History of Chinese New Year
Chinese New Year has a very interesting and unique history. According to the Chinese legends, there was a giant beast Nian who used to swallow humans in a single bite. Relief from the horrifying beast came only when people realized that Nian was scared of red color and loud noises. They started bursting crackers and used red color to scare the beast. Since then, this day was named as Gunian meaning “Pass over the Nian”. Chinese considered the day an auspicious one as it brought new life for them and celebrated it as a New Year.
Chinese New Year Dates
Chinese New Year falls on a different date every year. Chinese calender is a combination of solar and lunar calender. Chinese New Year falls on second new moon after the winter solstice. Chinese calender has a 12 year cycle and each year is named after animal. Chinese believe that every person resembles an animal and this reflects their traits. Year 2006 was the Year of the Dog. People born on this date are said to be very loyal and trustworthy. Similarly, every year has a it’s own significance. Chinese New Year begins in February 18th 2008 and it is the Year of Pig.
Chinese New Year Celebrations
Lot of excitement can be seen in the last 15 days of New Year celebrations. Every day has a special importance to it. Chinese ritualize and celebrate each day in a customary manner. Given below are the line wise celebrations of the New Year in China:
Day 1: People began their day by offering prayers and welcome the gods of heaven and earth. Most of the people stay away from meat to ensure healthy living.
Day 2: Successively, prayers are offer to their ancestors and other gods. Chinese are strict care-taker of dogs and feed them well. This is day is considered to be th birthday of all dogs.
Day 3 and 4: These are very important days for the families to keep up their relations. It calls for every son-in-law to pay respect to their parents-in-law.
Day 5: According to the traditions, nobody visits friends and relatives houses as it would bring bad omen. They stay back home to worship the God of wealth. The day is called Po Woo.

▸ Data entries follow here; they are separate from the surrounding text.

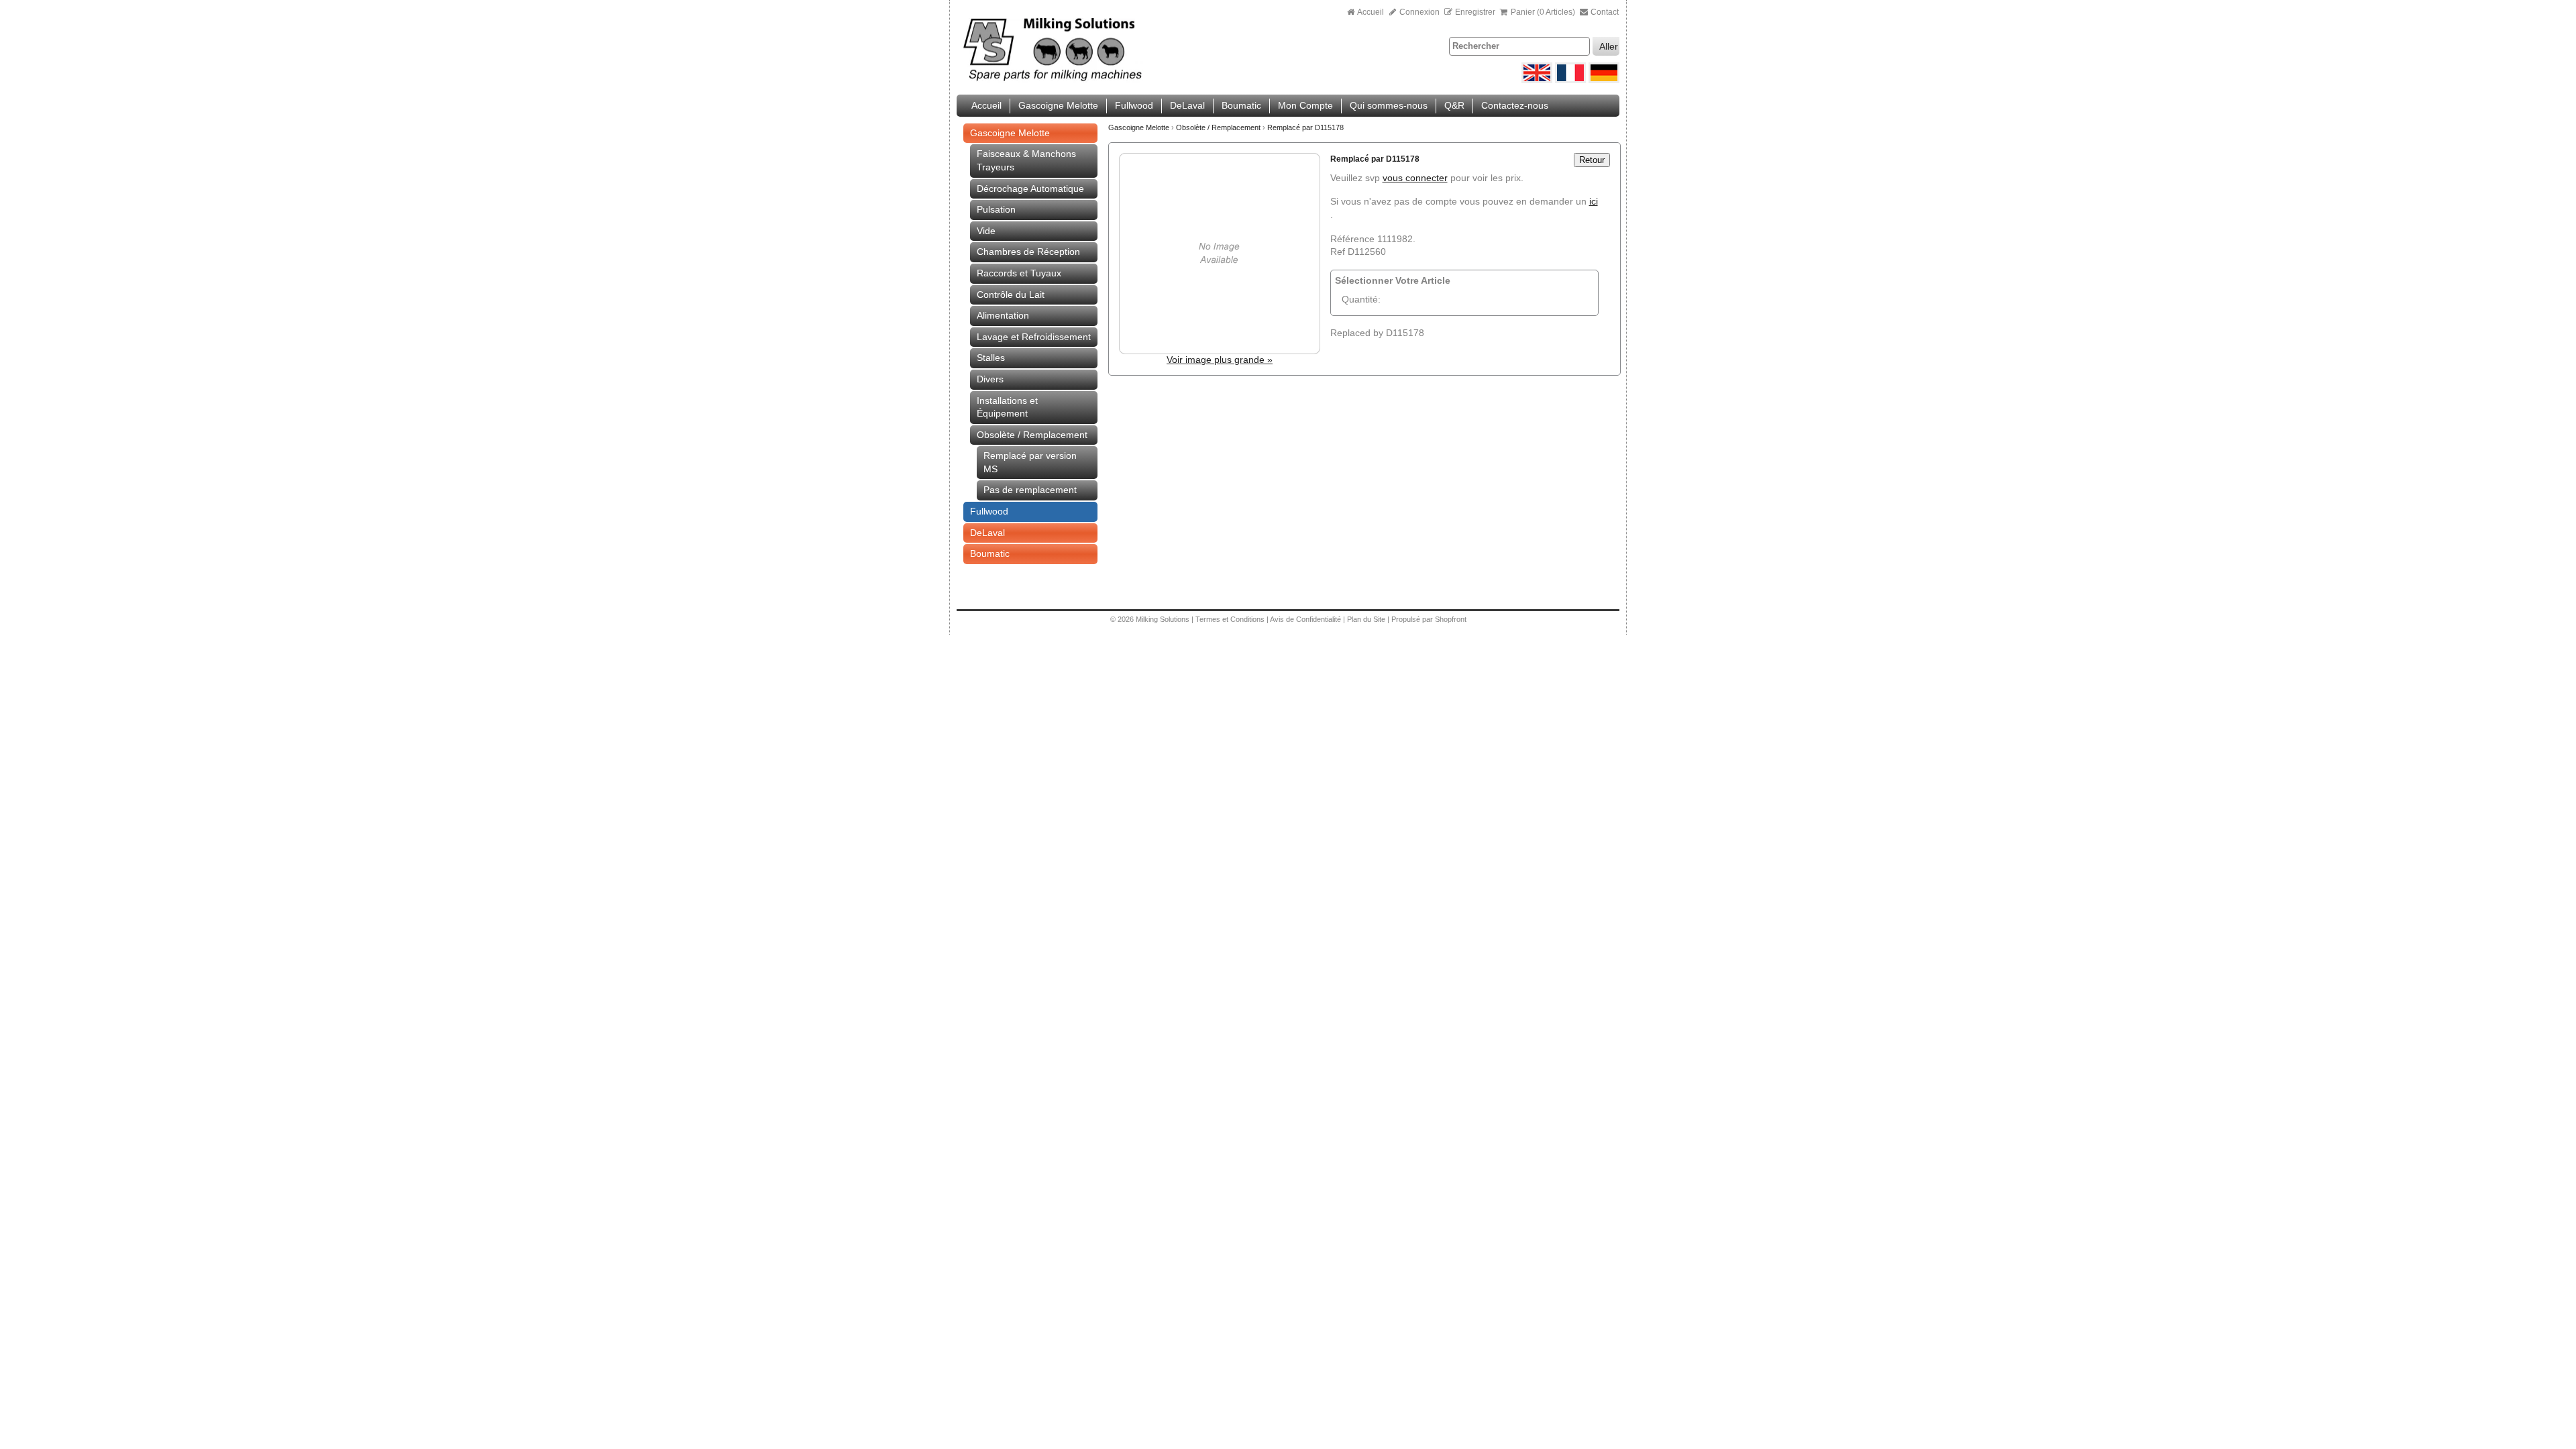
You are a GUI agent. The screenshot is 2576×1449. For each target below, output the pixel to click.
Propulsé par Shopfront (1428, 619)
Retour (1592, 160)
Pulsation (996, 209)
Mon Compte (1305, 105)
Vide (986, 230)
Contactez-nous (1514, 105)
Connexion (1418, 12)
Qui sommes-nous (1389, 105)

Day 6: On this day, people freely meet their near and dear ones and even visit nearby temples to pray for their well being and high spirits.

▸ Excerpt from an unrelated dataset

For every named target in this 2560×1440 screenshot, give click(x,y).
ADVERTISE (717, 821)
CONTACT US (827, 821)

Day 7: This is Chinese farmers’ day. They display their backbreaking produce. They also prepare a drink from seven different types of vegetables. On this day, everybody eats noodles which is a symbol of long life and fish representing success.
Day 8: It’s an other day to be celebrated with the family and friends. They also offer midnight prayers to Tian Gong, the God of Heaven.
Day 9: Prayers are offered to Jade Emperor.
Days 10 to 13: From 10 to 12, people celebrate the days by having sumptuous dinner with the loved ones and the 13th day is left for a very light dinner to cleanse the system.
Day 14: People start preparing for the celebration of Lantern Festival to be held on next day.
Day 15: Since it is the first night to see full moon, people hang out colorful lanterns, eat glutinous rice balls and enjoy the day with their families.
Chinese New Year Traditions and Decorations
To prepare for the New Year, Chinese clean their houses, repay any money they owe, get their hair cut, and buy new clothes. They also light up their houses and adorn it with signs of peace and luck. They use red color in all their decorations which is very considered auspicious.